Look through the lines below, find those with the word "computer", and copy them.

....

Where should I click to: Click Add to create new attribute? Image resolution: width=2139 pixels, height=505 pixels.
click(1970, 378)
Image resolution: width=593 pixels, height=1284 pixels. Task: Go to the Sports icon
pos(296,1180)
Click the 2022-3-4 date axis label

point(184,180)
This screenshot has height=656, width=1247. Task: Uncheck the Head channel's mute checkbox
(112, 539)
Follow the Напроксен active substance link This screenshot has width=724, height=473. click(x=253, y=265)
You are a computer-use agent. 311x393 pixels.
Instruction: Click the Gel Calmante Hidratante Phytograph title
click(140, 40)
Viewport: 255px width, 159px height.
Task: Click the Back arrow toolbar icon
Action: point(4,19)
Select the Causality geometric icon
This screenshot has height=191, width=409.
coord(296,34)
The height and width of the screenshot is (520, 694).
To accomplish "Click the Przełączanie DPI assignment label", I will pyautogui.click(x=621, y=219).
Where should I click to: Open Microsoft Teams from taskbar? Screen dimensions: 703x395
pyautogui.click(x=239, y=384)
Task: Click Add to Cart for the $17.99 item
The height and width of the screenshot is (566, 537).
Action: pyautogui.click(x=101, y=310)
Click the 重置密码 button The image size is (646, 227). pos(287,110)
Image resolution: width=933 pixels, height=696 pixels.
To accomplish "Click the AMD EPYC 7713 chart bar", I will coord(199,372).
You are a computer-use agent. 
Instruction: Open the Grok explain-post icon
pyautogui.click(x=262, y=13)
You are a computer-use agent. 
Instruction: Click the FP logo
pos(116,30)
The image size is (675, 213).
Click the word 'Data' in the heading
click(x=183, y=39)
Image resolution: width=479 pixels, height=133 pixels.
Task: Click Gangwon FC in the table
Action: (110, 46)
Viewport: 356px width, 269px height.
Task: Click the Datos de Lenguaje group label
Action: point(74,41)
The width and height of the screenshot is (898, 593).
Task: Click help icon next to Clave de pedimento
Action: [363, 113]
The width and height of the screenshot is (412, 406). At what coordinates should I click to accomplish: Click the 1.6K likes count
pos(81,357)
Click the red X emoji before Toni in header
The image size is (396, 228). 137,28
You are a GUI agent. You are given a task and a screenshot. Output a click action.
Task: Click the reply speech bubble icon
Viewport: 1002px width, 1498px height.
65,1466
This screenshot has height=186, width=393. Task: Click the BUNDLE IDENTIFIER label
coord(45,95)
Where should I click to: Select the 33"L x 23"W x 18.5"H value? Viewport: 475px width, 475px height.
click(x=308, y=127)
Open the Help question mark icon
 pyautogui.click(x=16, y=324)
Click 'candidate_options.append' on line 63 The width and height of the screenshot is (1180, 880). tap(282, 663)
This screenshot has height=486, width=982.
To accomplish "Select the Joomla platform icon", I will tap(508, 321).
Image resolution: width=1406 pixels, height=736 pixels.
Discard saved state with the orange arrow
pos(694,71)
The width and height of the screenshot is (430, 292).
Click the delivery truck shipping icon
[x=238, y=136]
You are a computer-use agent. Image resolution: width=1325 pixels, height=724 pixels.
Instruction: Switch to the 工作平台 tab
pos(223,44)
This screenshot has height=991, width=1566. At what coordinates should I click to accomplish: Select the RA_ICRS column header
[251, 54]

....

- _Reply to the task_:
You are a computer-use agent. 311x393 pixels.
You are a computer-use agent. 
You are a computer-use agent. 
You are a computer-use agent. Image resolution: width=1325 pixels, height=724 pixels.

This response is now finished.